What you should do: Using the entries below, write out the line with "Privacy policy (487, 723)", the line with "Dubai (21, 2186)", and every line in between, exactly as each is written.

··· Task input

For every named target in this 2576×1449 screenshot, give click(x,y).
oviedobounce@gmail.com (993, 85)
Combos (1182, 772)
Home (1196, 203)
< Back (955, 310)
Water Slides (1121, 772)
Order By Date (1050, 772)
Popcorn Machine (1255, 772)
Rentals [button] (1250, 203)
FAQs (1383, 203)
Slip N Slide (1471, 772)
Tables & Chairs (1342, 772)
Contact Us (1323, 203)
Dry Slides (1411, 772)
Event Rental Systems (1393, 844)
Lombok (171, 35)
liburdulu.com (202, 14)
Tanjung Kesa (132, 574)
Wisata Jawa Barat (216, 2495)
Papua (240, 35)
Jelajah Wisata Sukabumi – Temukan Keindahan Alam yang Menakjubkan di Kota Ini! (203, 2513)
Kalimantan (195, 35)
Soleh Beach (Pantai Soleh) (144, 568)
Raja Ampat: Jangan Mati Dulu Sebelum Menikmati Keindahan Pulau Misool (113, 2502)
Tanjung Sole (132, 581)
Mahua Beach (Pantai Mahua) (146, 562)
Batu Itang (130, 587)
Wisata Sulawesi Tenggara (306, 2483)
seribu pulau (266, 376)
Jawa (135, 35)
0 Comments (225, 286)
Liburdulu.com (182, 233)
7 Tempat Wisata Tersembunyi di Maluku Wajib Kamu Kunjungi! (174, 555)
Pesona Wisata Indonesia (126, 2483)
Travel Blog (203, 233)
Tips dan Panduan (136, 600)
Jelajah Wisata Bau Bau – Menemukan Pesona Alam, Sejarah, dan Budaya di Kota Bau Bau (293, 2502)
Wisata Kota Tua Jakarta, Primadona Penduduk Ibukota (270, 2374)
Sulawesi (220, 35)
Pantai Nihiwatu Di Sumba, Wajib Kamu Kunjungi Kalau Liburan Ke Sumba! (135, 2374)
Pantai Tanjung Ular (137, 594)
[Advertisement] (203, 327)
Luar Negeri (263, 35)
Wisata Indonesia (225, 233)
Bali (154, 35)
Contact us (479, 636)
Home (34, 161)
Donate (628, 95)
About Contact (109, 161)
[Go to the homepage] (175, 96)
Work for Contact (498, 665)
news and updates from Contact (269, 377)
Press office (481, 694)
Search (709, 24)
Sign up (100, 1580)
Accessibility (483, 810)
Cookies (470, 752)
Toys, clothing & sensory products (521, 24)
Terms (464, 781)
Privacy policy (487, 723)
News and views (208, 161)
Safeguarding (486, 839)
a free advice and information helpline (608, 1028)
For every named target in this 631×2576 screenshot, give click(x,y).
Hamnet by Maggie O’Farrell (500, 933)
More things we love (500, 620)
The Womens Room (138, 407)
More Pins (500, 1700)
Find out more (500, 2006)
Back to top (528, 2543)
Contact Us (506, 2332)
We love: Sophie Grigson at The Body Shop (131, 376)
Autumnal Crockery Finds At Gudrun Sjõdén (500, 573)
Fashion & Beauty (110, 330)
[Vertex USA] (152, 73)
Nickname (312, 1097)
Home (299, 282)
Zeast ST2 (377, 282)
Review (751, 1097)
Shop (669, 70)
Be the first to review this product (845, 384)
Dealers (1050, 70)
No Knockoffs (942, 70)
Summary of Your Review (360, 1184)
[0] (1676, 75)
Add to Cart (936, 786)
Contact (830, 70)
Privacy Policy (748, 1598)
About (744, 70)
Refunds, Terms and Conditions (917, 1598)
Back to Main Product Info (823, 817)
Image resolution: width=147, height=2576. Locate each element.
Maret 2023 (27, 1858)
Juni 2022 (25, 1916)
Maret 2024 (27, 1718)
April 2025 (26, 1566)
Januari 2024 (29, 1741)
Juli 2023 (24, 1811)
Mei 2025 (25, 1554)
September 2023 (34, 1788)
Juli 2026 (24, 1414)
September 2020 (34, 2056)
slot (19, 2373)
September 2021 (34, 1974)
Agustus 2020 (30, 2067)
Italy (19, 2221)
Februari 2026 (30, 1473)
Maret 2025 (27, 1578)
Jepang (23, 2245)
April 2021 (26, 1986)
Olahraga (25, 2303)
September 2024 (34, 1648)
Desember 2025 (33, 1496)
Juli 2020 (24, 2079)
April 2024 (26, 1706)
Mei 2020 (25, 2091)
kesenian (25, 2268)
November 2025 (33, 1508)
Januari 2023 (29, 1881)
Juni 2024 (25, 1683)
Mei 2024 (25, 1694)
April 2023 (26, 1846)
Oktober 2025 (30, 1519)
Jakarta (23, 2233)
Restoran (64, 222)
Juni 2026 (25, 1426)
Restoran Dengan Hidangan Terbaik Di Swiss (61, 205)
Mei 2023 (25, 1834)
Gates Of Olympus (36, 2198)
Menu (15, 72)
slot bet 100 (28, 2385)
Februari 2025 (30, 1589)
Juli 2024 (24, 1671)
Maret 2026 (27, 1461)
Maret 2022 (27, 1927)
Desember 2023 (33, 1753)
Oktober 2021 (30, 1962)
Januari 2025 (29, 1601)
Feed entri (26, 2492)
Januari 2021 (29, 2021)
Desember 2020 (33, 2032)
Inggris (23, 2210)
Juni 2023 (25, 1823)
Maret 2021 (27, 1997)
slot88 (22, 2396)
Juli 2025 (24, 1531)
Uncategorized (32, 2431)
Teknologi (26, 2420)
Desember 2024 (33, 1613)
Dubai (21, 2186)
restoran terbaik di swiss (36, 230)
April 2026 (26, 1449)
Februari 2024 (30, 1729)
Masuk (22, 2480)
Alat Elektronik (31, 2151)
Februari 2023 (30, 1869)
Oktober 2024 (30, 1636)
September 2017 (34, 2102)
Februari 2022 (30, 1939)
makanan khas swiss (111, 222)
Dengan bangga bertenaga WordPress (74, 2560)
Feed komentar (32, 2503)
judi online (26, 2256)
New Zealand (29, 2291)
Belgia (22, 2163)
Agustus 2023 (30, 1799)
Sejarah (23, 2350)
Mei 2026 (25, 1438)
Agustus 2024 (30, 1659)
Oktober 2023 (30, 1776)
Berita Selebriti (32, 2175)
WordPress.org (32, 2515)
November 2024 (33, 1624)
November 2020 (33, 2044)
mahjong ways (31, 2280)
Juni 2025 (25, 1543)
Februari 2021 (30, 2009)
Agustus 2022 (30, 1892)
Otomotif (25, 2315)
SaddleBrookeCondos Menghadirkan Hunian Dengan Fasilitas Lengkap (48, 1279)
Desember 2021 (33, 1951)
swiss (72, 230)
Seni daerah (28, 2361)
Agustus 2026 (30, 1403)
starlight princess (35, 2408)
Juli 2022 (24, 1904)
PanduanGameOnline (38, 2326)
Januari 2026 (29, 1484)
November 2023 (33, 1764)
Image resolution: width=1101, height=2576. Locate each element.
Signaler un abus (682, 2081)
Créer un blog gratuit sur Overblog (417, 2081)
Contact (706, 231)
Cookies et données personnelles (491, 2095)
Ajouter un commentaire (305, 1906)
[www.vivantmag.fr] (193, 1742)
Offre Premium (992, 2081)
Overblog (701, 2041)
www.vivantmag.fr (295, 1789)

······

Output for this task:
Privacy policy (487, 723)
News and views (208, 161)
Safeguarding (486, 839)
a free advice and information helpline (608, 1028)
For every named target in this 631×2576 screenshot, give click(x,y).
Hamnet by Maggie O’Farrell (500, 933)
More things we love (500, 620)
The Womens Room (138, 407)
More Pins (500, 1700)
Find out more (500, 2006)
Back to top (528, 2543)
Contact Us (506, 2332)
We love: Sophie Grigson at The Body Shop (131, 376)
Autumnal Crockery Finds At Gudrun Sjõdén (500, 573)
Fashion & Beauty (110, 330)
[Vertex USA] (152, 73)
Nickname (312, 1097)
Home (299, 282)
Zeast ST2 (377, 282)
Review (751, 1097)
Shop (669, 70)
Be the first to review this product (845, 384)
Dealers (1050, 70)
No Knockoffs (942, 70)
Summary of Your Review (360, 1184)
[0] (1676, 75)
Add to Cart (936, 786)
Contact (830, 70)
Privacy Policy (748, 1598)
About (744, 70)
Refunds, Terms and Conditions (917, 1598)
Back to Main Product Info (823, 817)
Image resolution: width=147, height=2576. Locate each element.
Maret 2023 (27, 1858)
Juni 2022 (25, 1916)
Maret 2024 (27, 1718)
April 2025 (26, 1566)
Januari 2024 (29, 1741)
Juli 2023 (24, 1811)
Mei 2025 (25, 1554)
September 2023 (34, 1788)
Juli 2026 (24, 1414)
September 2020 (34, 2056)
slot (19, 2373)
September 2021 (34, 1974)
Agustus 2020 (30, 2067)
Italy (19, 2221)
Februari 2026 (30, 1473)
Maret 2025 (27, 1578)
Jepang (23, 2245)
April 2021 (26, 1986)
Olahraga (25, 2303)
September 2024 (34, 1648)
Desember 2025 (33, 1496)
Juli 2020 (24, 2079)
April 2024 (26, 1706)
Mei 2020 (25, 2091)
kesenian (25, 2268)
November 2025 (33, 1508)
Januari 2023 (29, 1881)
Juni 2024 (25, 1683)
Mei 2024 (25, 1694)
April 2023 (26, 1846)
Oktober 2025 (30, 1519)
Jakarta (23, 2233)
Restoran (64, 222)
Juni 2026 (25, 1426)
Restoran Dengan Hidangan Terbaik Di Swiss (61, 205)
Mei 2023 (25, 1834)
Gates Of Olympus (36, 2198)
Menu (15, 72)
slot bet 100 (28, 2385)
Februari 2025 (30, 1589)
Juli 2024 (24, 1671)
Maret 2026 (27, 1461)
Maret 2022 (27, 1927)
Desember 2023 (33, 1753)
Oktober 2021 (30, 1962)
Januari 2025 (29, 1601)
Feed entri (26, 2492)
Januari 2021 (29, 2021)
Desember 2020 (33, 2032)
Inggris (23, 2210)
Juni 2023 (25, 1823)
Maret 2021 (27, 1997)
slot88 (22, 2396)
Juli 2025 (24, 1531)
Uncategorized (32, 2431)
Teknologi (26, 2420)
Desember 2024 (33, 1613)
Dubai (21, 2186)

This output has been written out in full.